- PROBLEM REQUIREMENTS
When you write out the records, keep every word exact and drop the pictures.

- EXTRACTED MATERIAL
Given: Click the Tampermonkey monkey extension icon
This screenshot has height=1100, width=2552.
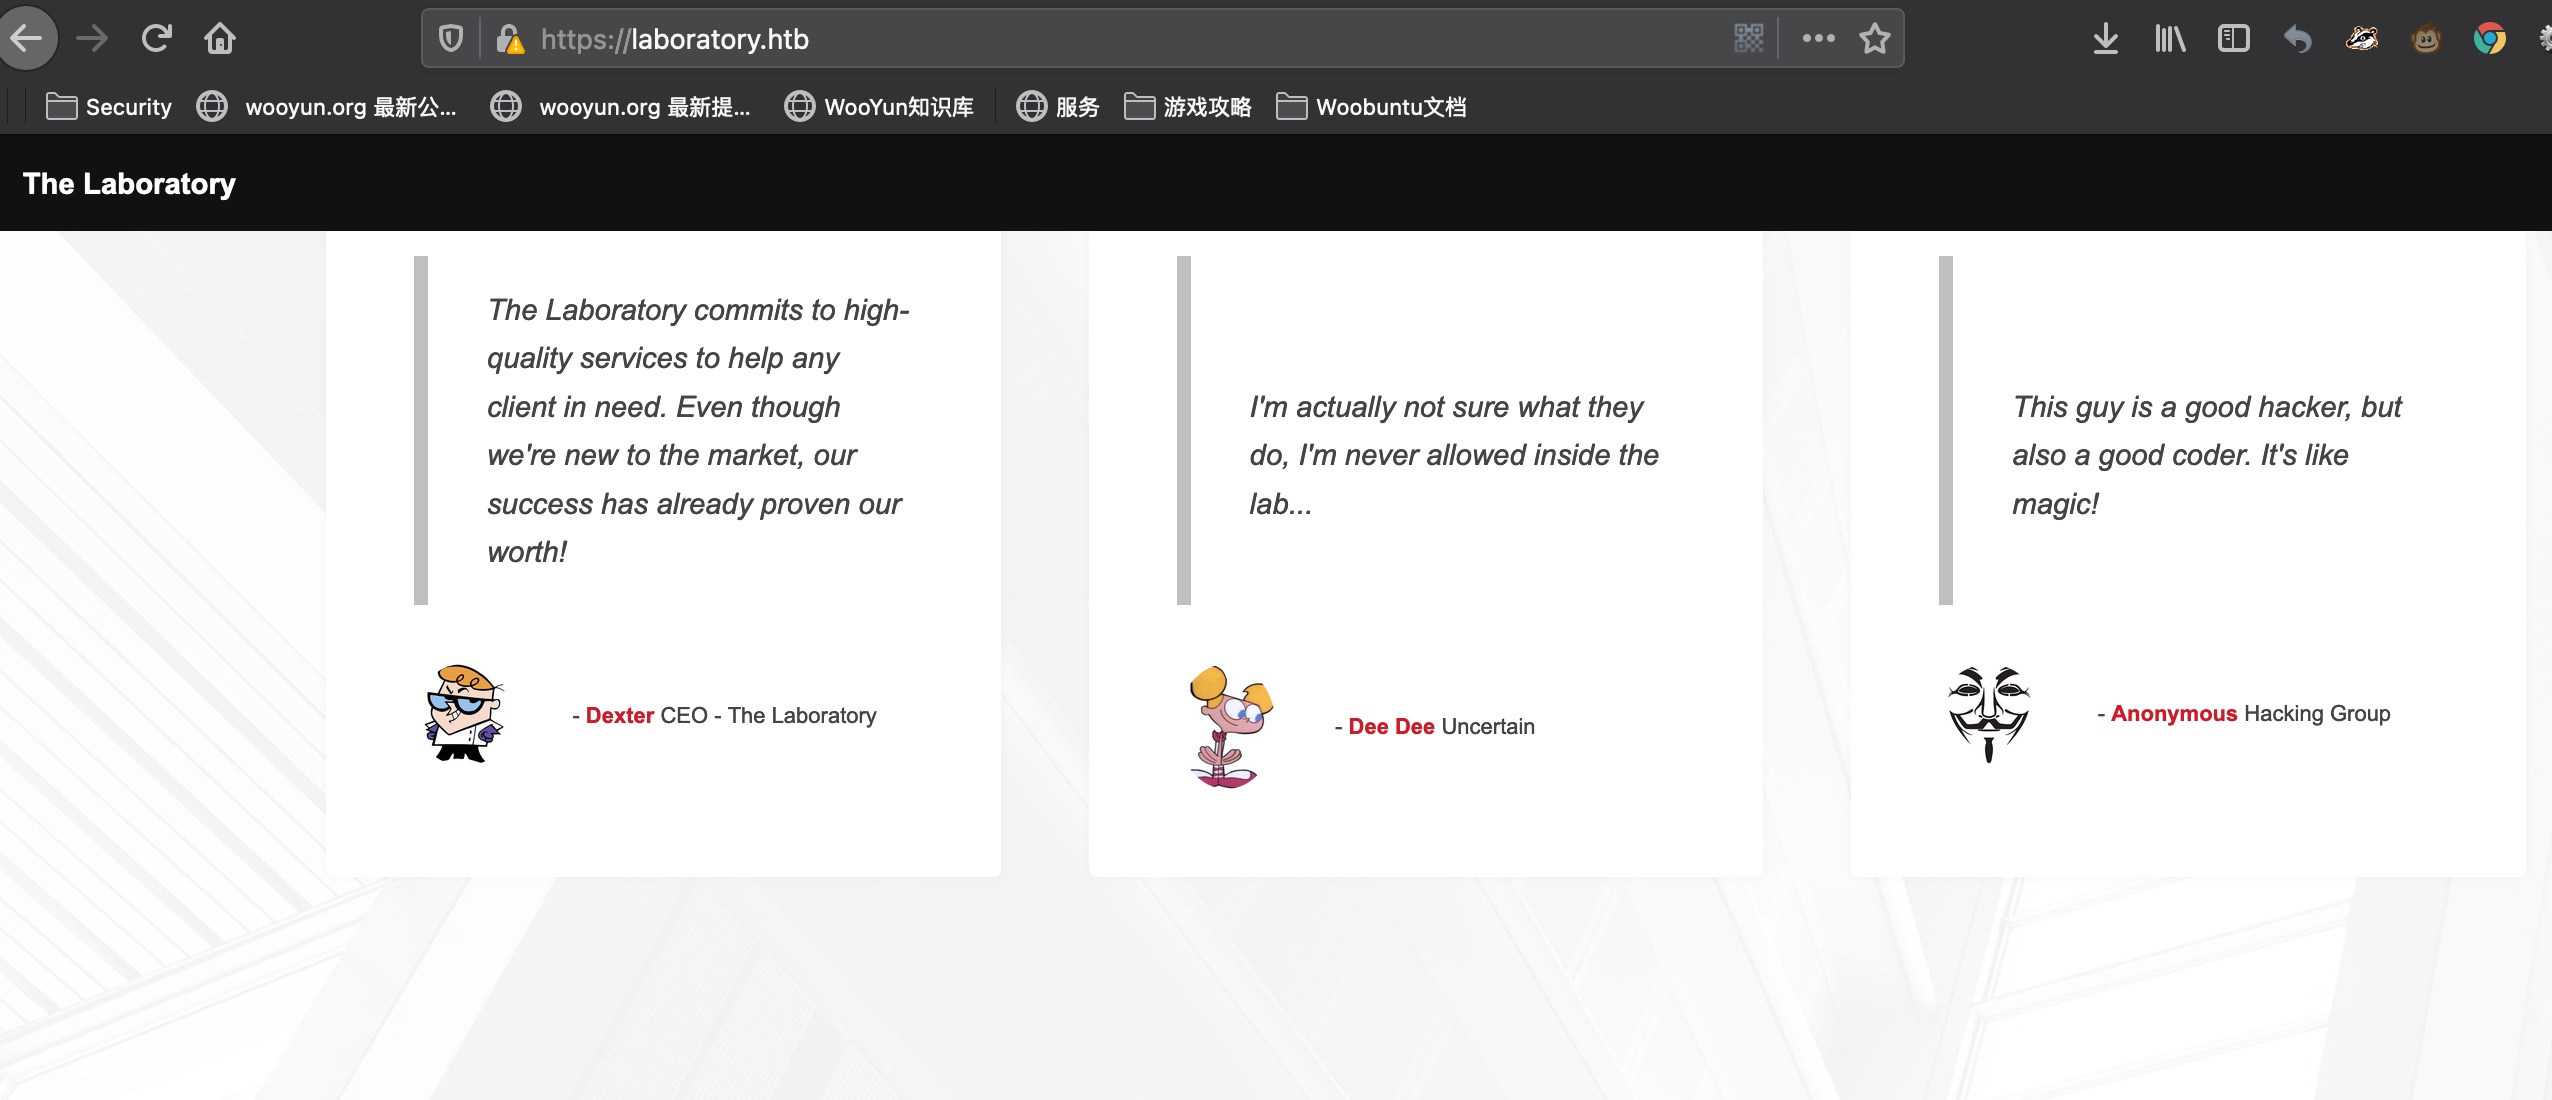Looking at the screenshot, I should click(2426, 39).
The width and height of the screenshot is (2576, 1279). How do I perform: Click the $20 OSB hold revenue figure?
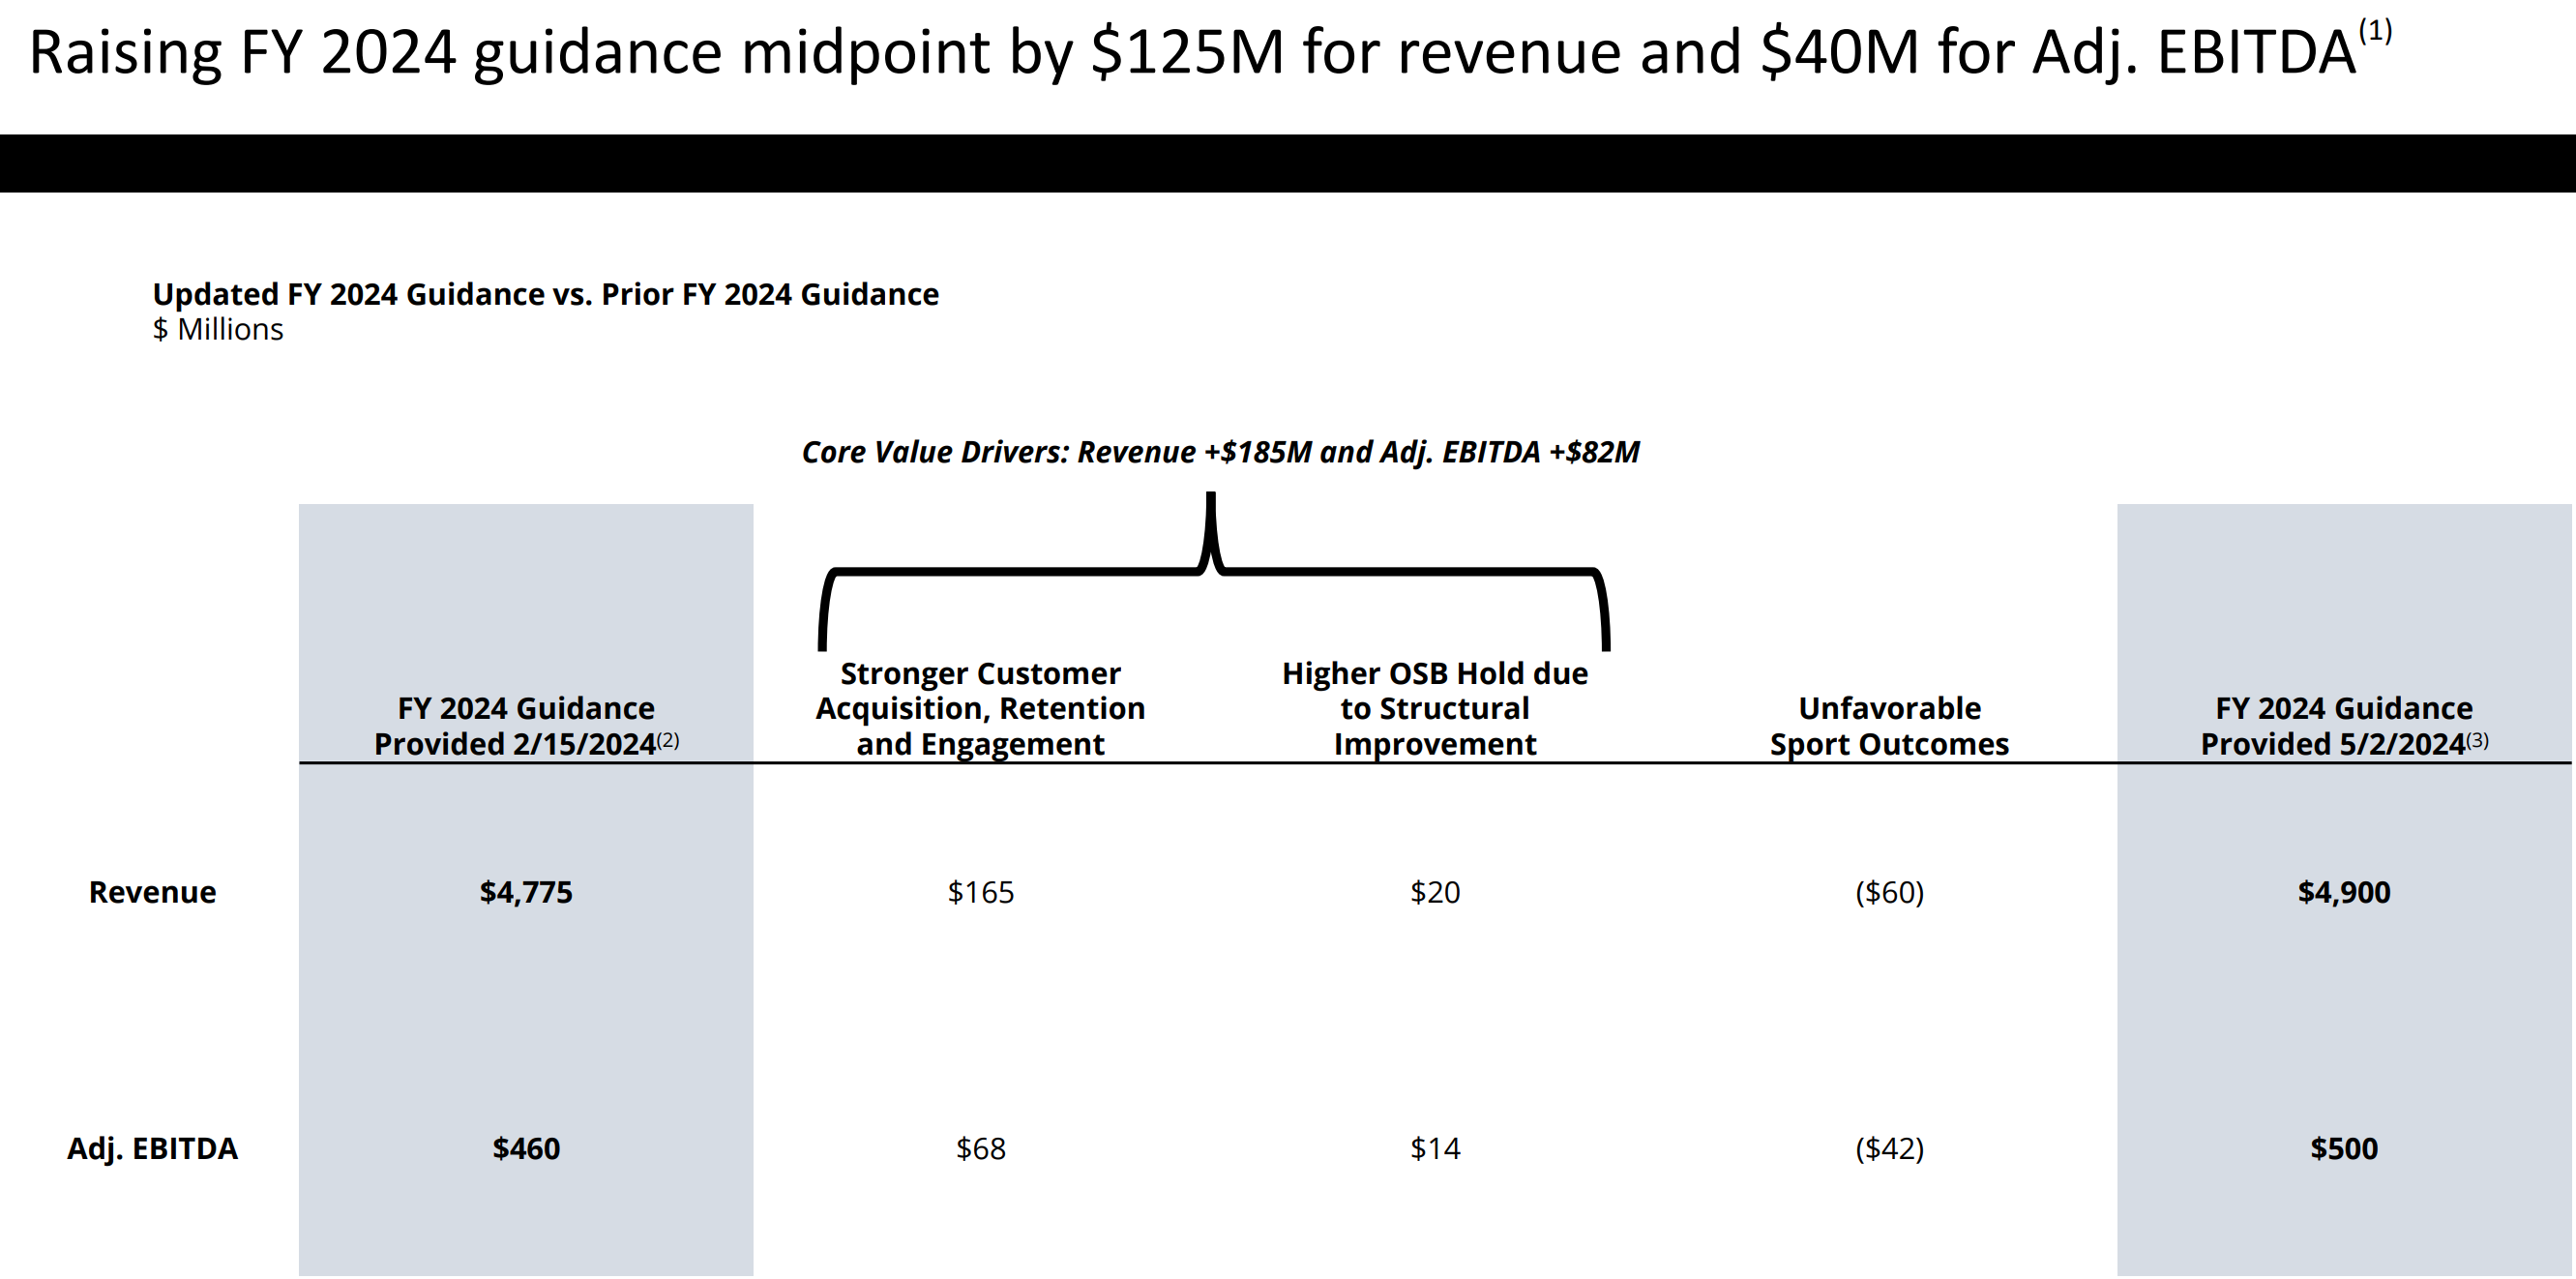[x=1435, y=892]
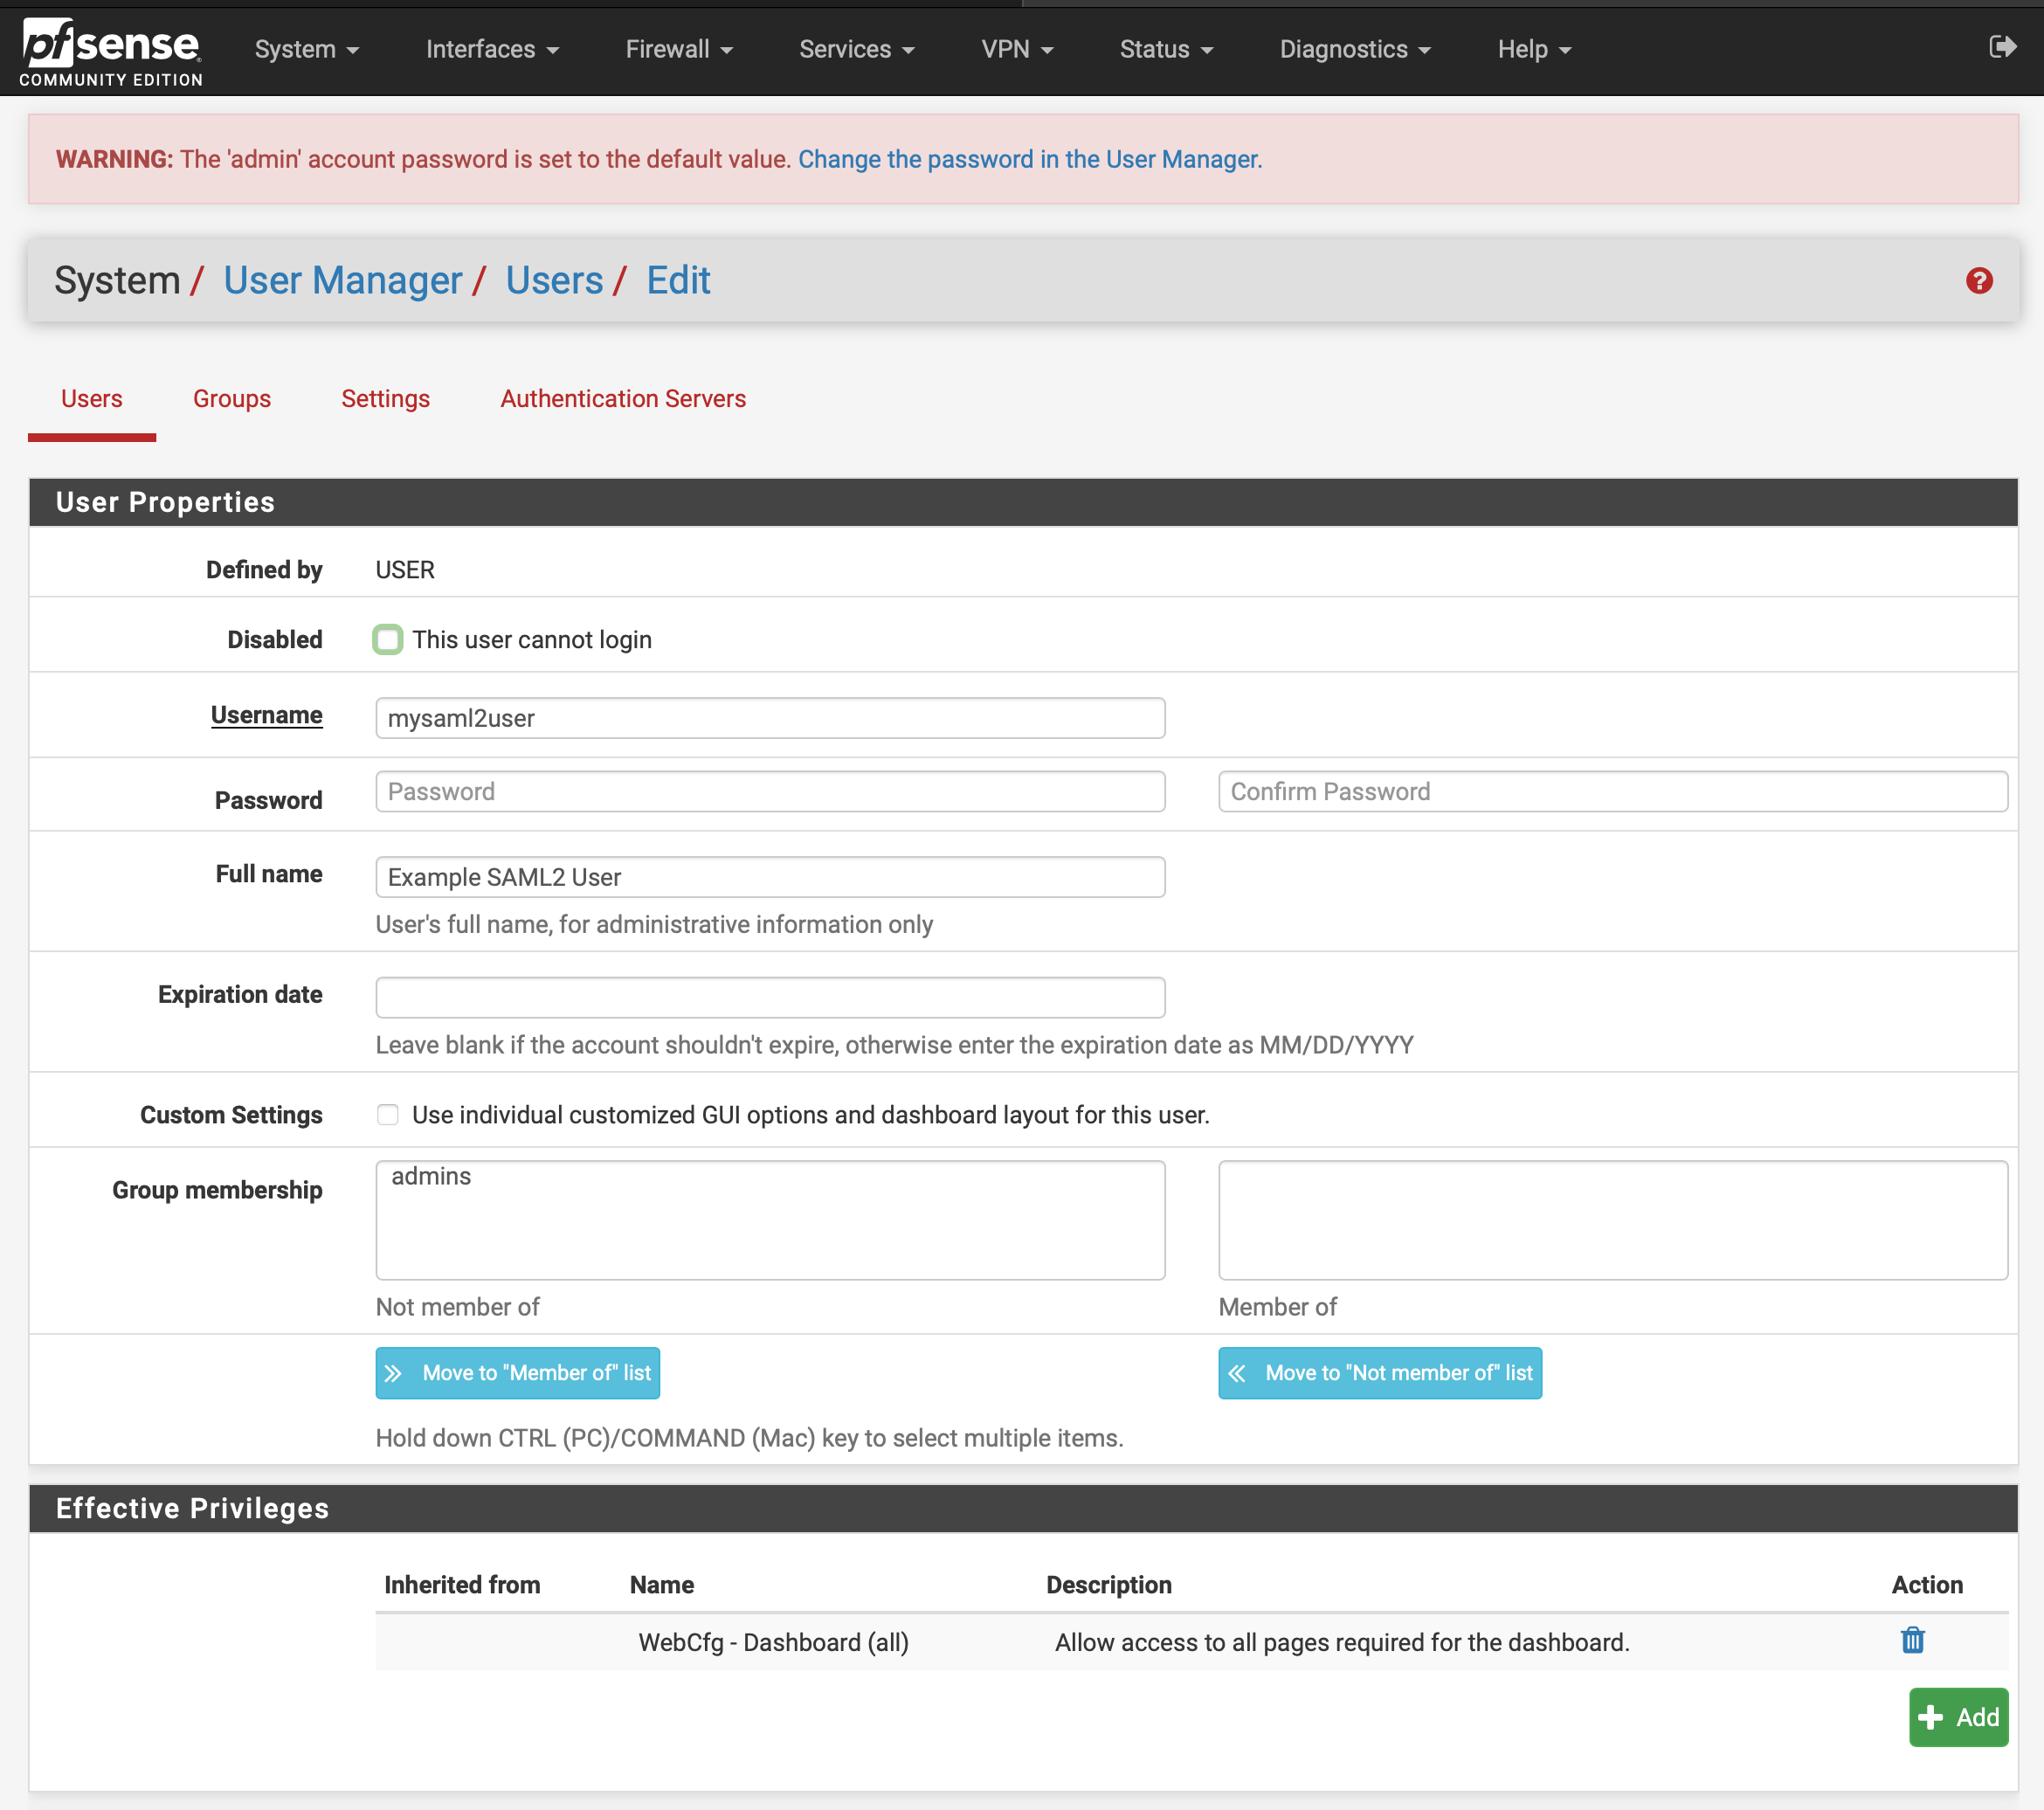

- OUTPUT OF THE EXERCISE
Given: Click the Tampermonkey monkey extension icon
This screenshot has height=1100, width=2552.
Looking at the screenshot, I should click(2426, 39).
The width and height of the screenshot is (2576, 1279). How do I perform: Click the $20 OSB hold revenue figure?
[x=1435, y=892]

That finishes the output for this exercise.